|Course Name||Learning From the Lake: Using Primary Sources to Teach Key Proficiencies|
|Instructor||Dr. Harry Yeo Chaucer, Castleton University professor|
|Course Coordinator||Elizabeth Lee, firstname.lastname@example.org, 802-475-2022 x102|
|Location||Lake Champlain Maritime Museum|
|Dates||June 22-25, 2020 and August 18, 2020|
|Credit||3 credits through Castleton University (pending)|
|Tuition||$950 standard / $1400 with credit|
|Size||15 students maximum|
View a live-stream tour of a shipwreck through the camera lens of an underwater robot. Develop lessons for a 35-foot map of the Lake Champlain watershed. Explore every nook and cranny of a creaky, tarry replica of a Revolutionary War gunboat or a steamboat wreck as weather allows. Paddle to the shores of an archaeological site that was frequented by indigenous people for thousands of years. Browse (very carefully!) through boxes of fascinating museum artifacts yet to be displayed. Closely examine many life forms in the lake, from microscopic plants to flopping fish and microplastics that effect lake quality.

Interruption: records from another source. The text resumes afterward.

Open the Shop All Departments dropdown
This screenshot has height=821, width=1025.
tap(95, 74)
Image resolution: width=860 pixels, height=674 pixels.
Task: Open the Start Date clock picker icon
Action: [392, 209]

This course immerses teachers in the experience of using Expanded Learning Providers (ELPs) such as the Lake Champlain Maritime Museum to make learning more empirical, inductive and personal for their students. Students will learn from a number of specialists from the Maritime Museum.
Our sessions in the morning will immerse participants in sensory-rich experiences on or near the lake. During afternoon sessions, the group will work with ideas such as inductive thinking, brain-based learning, progressive education, and project-based learning. We will also explore literature on human motivation. After establishing this pedagogy, we will dive into the museum’s collection and create curricula based on artifacts, specimens, and experiences.
All of these concepts will then be incorporated into two culminating projects that participants will collaborate on and ultimately present.